Witon Engineering, a turned parts subcontractor in Barnstaple, United Kingdom, is confident that it has come up with a winning strategy. The firm has made a major investment in new CNC multi-spindle screw machines, which it is using to pursue mid- to high-volume jobs involving tighter tolerances, better surface finishes and difficult-to-machine materials.

The firm started in Wembley, England, just after the Second World War. It relocated to Barnstaple in 1970 and, 3 years later, bought its first Wickman multi-spindle cam automatic to complement its numerous Brown & Sharpe single-spindle cam automatics. Witon installed additional multi-spindle cam automatics later and soon became a leading supplier of parts to firms serving the auto industry.

Witon Engineering prospered until the 1990s when customers started sourcing parts overseas to take advantage of substantially lower prices made possible by lower labor costs. There as here, the flow of work out of the country has continued to increase to the point where many firms in the industry are struggling to survive. “I have been working in turned parts manufacture since 1963, and I have never seen such a high level of business being lost to overseas subcontractors,” reports Ian Sheldon, Witon’s owner and managing director. “It has been accelerating over the past 5 to 7 years. The emergence of reverse-auction bidding for major contracts has compressed profit margins still further.”

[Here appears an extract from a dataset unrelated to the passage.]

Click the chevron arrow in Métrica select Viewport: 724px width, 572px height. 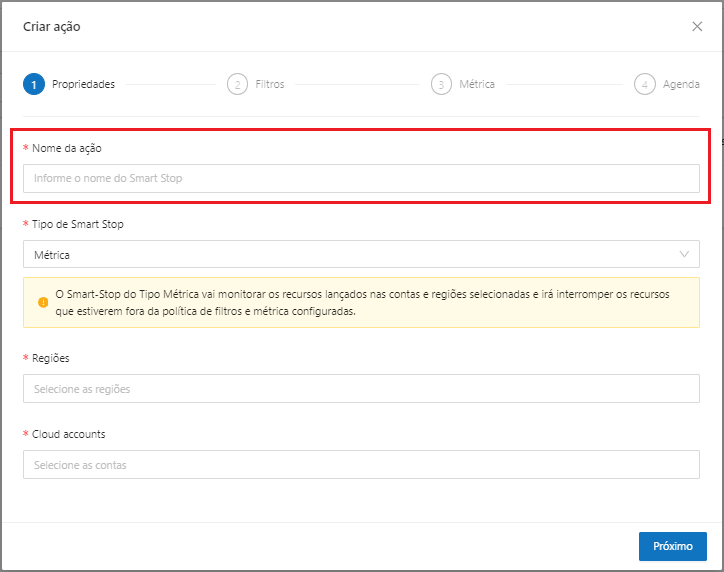click(685, 255)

Mr. Sheldon realized in the mid-1990s that he could not compete against overseas firms for relatively simple parts made from easy-to-machine metals—in fact, much of that type of work had already been lost. He came to the conclusion that the only way his company could survive was to specialize in difficult parts made of more challenging metals, made on modern, more productive machines. He began purchasing single-spindle CNC lathes, both fixed-head and sliding-head, with multiple CNC axes and driven tooling, to complement the simpler CNC machines that the firm had been using since 1984.

Witon Engineering typically used its CNC single-spindle machines to produce runs of 1,000 pieces or more—the firm has always been interested in moderately high volumes. As the firm increasingly pursued jobs better suited to the capabilities of its CNC single-spindle machines, that is, jobs with very tight tolerances, good finish requirements and involving difficult-to-machine materials, it came on opportunities to produce medium to high volumes of such parts. Cycle times for producing the high-volume parts on the single-spindle machines were too high, however, and the firm explored the possibility of making them on a CNC multi-spindle machine.

The firm approached George Kingsbury, a U.K. distributor for Index-Werke GmbH, with a part it had been making on its CNC single-spindle machines in a cycle time of 72 seconds and asked how long it would take to make on an Index CNC multi-spindle. The distributor quoted 12 seconds to produce the part on the Index MS32 compact, CNC, six-spindle machine and backed up the quote with a demonstration. As a result, Witon Engineering purchased the machine in September 2002.

Features Of The Machine

An important feature of the MS32 Compact is that each of its six air-cooled spindle motors is completely independent. Good chip control, best surface finishes, short cycle times and longer tool life are achieved through optimum speeds at each spindle. The surface speed and spindle speed can be optimized for each cutting edge, even while in the cut, permitting the machining of materials that previously could not be machined on multi-spindle machines.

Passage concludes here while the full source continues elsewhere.